In the last 20 years the franc has doubled in price as compared to the dollar for a number of reasons, not the least of which is they are one of the currencies that are restricted by their government. When our US dollar was backed by gold, the federal reserve was limited by the amount of money they could print. If we were 20% gold backed, by law they were not allowed to have any more currency in circulation that did not meet that criteria. They would take the number of gold ounces owned by the federal government, multiply it by the current price of gold and then they could use that number to determine just how much currency they were allowed to have in circulation. Were we still on the gold standard BO could not have done what he did......
When one is in or expecting high inflation, they should consider investing in currencies of countries that export oil or metals that are denominated in dollars. That is why he chose the CAD, because they are big exporters of oil. When the fact that our government is printing up money hand over fist, that will indeed be reflected in the price per barrel of oil, and for many of us I see $5+ per gallon at the pump becoming a reality. That of course would delight the libs and particularly Al Gore.

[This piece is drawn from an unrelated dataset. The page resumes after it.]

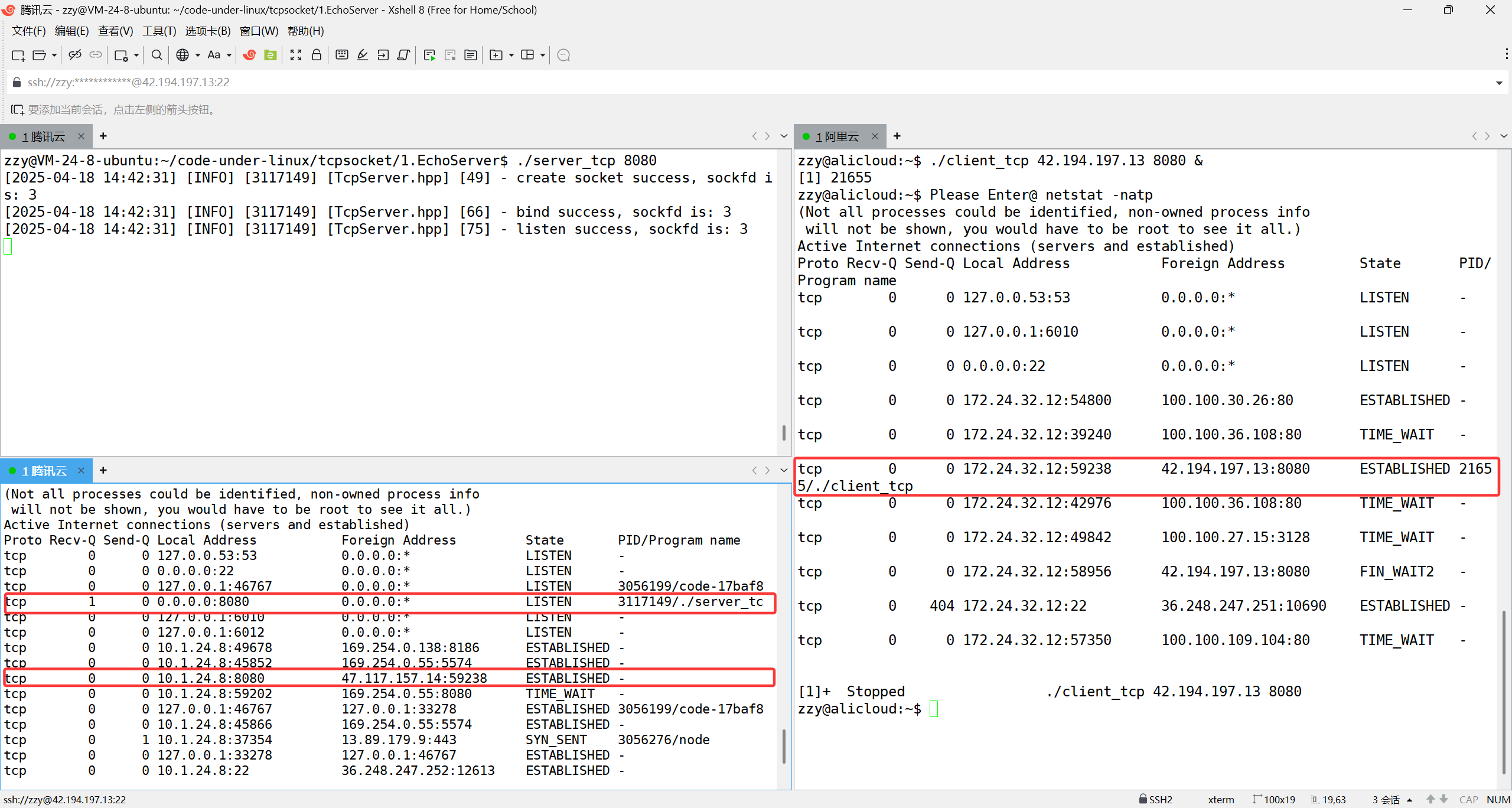1512x808 pixels.
Task: Close the top 腾讯云 tab
Action: pos(81,136)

You may also want to check Everbank in Jacksonville, FL, they have a website. They sell CD's (insured by the FDIC) denominated in foreign currencies so not only do you get the interest on the CD, you also can profit from the currency. The part I like best is one does not have to buy just one currency, they have several "bundles". By that I mean this. Say you had $10,000 to invest and you wanted to buy currency in oil exporting countires. If there were five currencies in that "bundle" you would get 20% of your CD invested in each of the five currencies.
You have every right to be concerned that you investment portfolio, including cash, is not returning a good yield and take pro-active measures to improve your position. I would urge you not to get caught up in the hype, the recession is far from over (see the thread I started on that last week), so you need to focus on investments that give you good yields in this type of market. I am not qualified, nor am I trying to be an investment advisor. What i am trying to do with this post is share what I have learned. I guess the biggest thing I can say I learned as I started this project is that I still have much to learn but I am starting to grasp the concepts that cause the fluctuations.